▶ _Tasks to complete_:
1) Name every camera brand mentioned in the piece about photography forums below.
2) Write the next part of the piece about photography forums, picking up after its final paragraph.

▶ _Source_:
I am occasionally nostalgic about the Croatian usenet foto group, where I was quite active in the early- to mid-2000s, but which died along with the rest of the usenet. Unfortunately, there has been no obvious replacement to host the community, so basically it all dispersed. I occasionally look at the forums on the Internet – dpreview.com, for instance. Most threads on the Sony forum are like “I have more money than brains, and I just bought 4 super expensive lenses I don’t know how to use properly, and now I’m thinking about replacing one of them with an even more expensive lens that’s bound to get me the respect and admiration I crave in my midlife crisis”. I check the micro four thirds forum, they are still arguing about focal length and aperture equivalency and trying to convince themselves and others that four thirds is not just good enough, but better than full frame or whatever. I close it in resignation. Then I look at the pictures they send in the dedicated threads, because that’s the bottom line of it all. I have to admit, there’s a few excellent photographers in every forum, I’ve seen great examples of landscapes and wildlife. Of course, most people post generic snapshots of nothing in particular, but that’s expected. The good examples more than make up for it.

But then I get curious about the Croatian photographic community, and I look into the forum.hr site which has a photography section. I look at one of the threads, Sony vs. Canon. “Sony photos have colours like they were taken with a smartphone, Sony is shit”, “No Sony is great, Canon has obsolete sensor design with low dynamic range, Canon is shit”. Ah, so Canon vs. Olympus flame wars are now replaced with Canon vs. Sony flame wars, but everything else remains the same. Honestly, I didn’t miss that at all. Close the browser tab.

Honestly, I don’t know what I expected. Probably something along the lines of pictures from some good location, accompanied by a thread with comments on how to get there, which time of the day is the best, how many tourists are there getting in the frame and how to find spots they don’t know about, and so on. Stuff you actually care about when you’re interested in photography, not just gear-themed dick measuring contests. Or maybe someone’s review of equipment accompanied by their best photographic work with said equipment. Something nice to look at, something that makes you think, something useful and helpful.

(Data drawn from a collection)
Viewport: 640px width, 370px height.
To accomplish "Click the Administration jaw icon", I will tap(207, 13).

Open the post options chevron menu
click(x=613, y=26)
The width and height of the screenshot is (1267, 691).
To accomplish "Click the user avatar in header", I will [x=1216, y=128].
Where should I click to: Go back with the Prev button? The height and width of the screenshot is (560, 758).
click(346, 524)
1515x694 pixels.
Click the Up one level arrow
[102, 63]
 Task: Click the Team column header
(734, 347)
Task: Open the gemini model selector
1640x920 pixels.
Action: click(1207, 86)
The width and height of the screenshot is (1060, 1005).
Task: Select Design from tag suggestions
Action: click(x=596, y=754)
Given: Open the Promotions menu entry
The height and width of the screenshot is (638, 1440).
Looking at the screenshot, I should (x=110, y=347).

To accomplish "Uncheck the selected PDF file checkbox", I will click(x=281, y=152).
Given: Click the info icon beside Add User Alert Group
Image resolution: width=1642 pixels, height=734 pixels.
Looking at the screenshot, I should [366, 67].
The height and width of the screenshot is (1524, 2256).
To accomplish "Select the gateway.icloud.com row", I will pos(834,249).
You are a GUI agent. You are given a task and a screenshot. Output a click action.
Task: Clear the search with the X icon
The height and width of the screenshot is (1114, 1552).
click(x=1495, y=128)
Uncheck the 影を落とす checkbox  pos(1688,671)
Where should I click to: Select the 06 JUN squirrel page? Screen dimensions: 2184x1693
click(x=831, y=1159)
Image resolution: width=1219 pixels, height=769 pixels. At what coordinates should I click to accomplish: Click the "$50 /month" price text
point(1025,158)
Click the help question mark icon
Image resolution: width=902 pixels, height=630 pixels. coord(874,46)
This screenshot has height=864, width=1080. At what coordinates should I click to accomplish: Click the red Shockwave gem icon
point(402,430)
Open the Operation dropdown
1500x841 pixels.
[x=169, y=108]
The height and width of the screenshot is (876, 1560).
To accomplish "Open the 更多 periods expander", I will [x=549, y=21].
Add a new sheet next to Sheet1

▶ _Outputs_:
1) Sony, Canon, Olympus

2)
I’ve been criticised on the photo group for always saying good things about the gear that I’m using, instead of “being objective”. Honestly, I don’t even know what that means. I use the gear that works for me, and since it works for me, I find it great. It always has flaws, and I also write about those occasionally. If it’s really bad, I get rid of it very quickly and get something that works better, so it’s not like I’m going to whine endlessly about how much something sucks. Yeah, it sucked, I sold it, and got something that didn’t suck, problem solved. I whine if I don’t have an obvious solution for a problem I’m having, for instance when I was in the four thirds system, I was kind of stuck with one lens, because I wasn’t sure if the system was long-term viable, and I actually wanted 35mm but those either cost car money or just didn’t exist. When the technology advanced to the point where that was solved, I had nothing to whine about and just took pictures. I also can’t really write comparative reviews because I use one system at a time. I can’t really tell you whether a Nikon, Canon or Sony version of a certain lens is better, because I use one, and it’s the one that’s in the system that I’m currently using. If people can’t make up their minds about which is better, it means that both are likely so similar in practice that it doesn’t matter which one you use, which solves the problem.

Sony user taking a picture of a Canon user taking a picture. 🙂

It’s not that I’m averse to gear talk. I like gear talk. I’m very technically minded and prefer to get into the physics of how something actually works. If I had to name something I miss from those photographic forums, it’s sharing experiences with gear, and opinions about relative importance of certain metrics, for instance how focal length, aperture and shape of the iris influence bokeh, or how sensor construction parameters influence colours. But those brand flame wars,… kill me now please. 🙂

Defining good

I was thinking more about that last article, especially the photography part because it’s easier to explain. My best photos are rarely taken with my best equipment. They were taken with what I had with me when the stars aligned.

These three were taken with an iPhone, because that’s the camera I always have with me when I’m not actually going out to take pictures and a picture shows up in front of me. Then at one point I realised that I don’t actually want all my photos to be taken with a phone, and started to take the proper camera out with me when I’m out for a walk. Of course, the camera has only one lens on it and that lens happens to be the one that takes the pictures, so the determining factor tends to be not which lens is the sharpest, but which one tends to be chosen for walks, because it’s either light, or practical, or I just like having it on the camera.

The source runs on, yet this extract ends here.